Purchase The Culture of Make Believe
Read more

Excerpt from The Culture of Make Believe

Dina Chan (p. 380)

From chapter "False Contracts"

Having been tricked into signing a contract binding her to the man who became her owner, her maebon, her pimp, Dina Chan was locked into a pig slaughter cell and gang raped. In the morning she heard the pigs screaming as they were being pushed into their pens. She said, “I knew what that feeling was like: I was no better than the pigs to these men; and they could have killed me. Something inside me did die, and I will never be the same. I am twenty-four years old and my life has been like this since 1993. … I know starvation, I know slavery, I know being forced to work all day. But I also know physical violation and torture every day, I know discrimination and hatred from my country people, I know not being wanted and accepted from my society, the society that put me in this condition. I know fear, I feel it every day, even now that I dare speak my life is in danger.

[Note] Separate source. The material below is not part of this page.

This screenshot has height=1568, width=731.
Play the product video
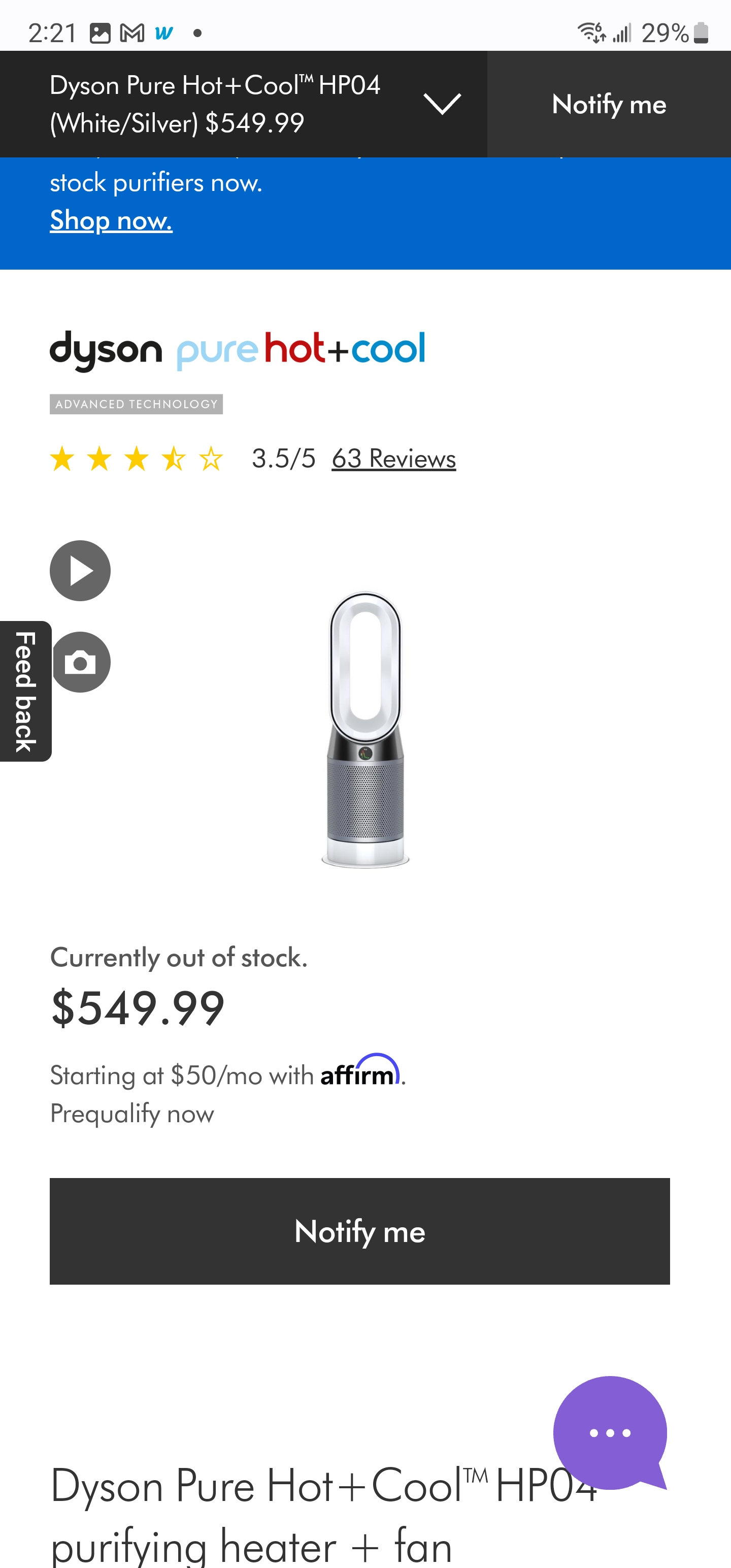point(80,570)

“Some of you think I’m bad because I choose to remain a sex worker,” she said later. “My answer to those people is I think your society, my society, my motherland Cambodia, is bad because it doesn’t give girls like me choices; choices I see are better for me. I think it is bad that my country allows men to rape young women like me and my sisters and go unpunished. I think it is bad that my society lets men seek and demand the services of women like me. I think it is criminal that we are enslaved to make money for the powerful. I think it is bad that my family are so poor and getting poorer because they cannot survive as farmers with little resources which are getting smaller because more powerful people move them off their land. I think it is bad the police treat me and my sisters like we are criminals but those who exploit us and take our dignity, our money and some times our lives live in freedom, enjoying their lives with their families. Because why? Because they have a powerful relative, because they have money.”

Who determines that money is more valuable than life? Who determines that those with money are more powerful? What is money, in the end? It is paper. It is metal. It cannot be eaten. The paper can be burned for heat. But it is nothing. It is nothing except what we make of it. It is nothing except what we pretend it to be.

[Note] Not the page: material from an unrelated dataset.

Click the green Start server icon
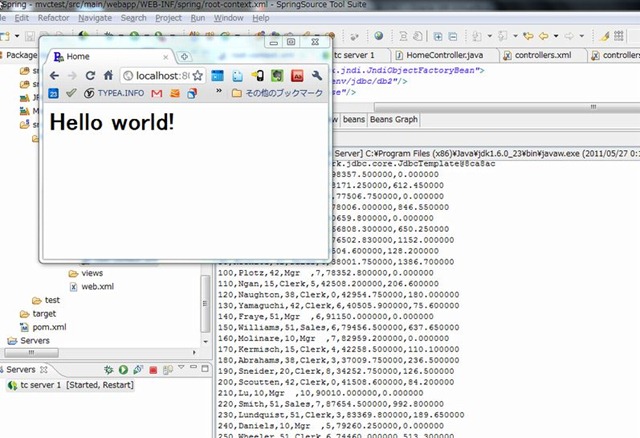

“Is this right? Is this justice? My sisters and I do not create the demand, we are the objects; the demand comes from the men, the men come to us. We are cheated, deceived, trafficked, humiliated and tortured. Why? Because men want us and we bring money to the powerful. But we are the powerless.”

It all boils down to whether you believe in the possibility and desirability of fully mutual, fully engaged relationships. It all boils down to whether and when you feel it is in your best interest to perceive and treat others on their own terms, rather than as objects, as means to ends, and whether you are socially rewarded for doing so. It finally becomes a question of whether we can perceive others. It boils down to our ability to tell the difference between others and objects.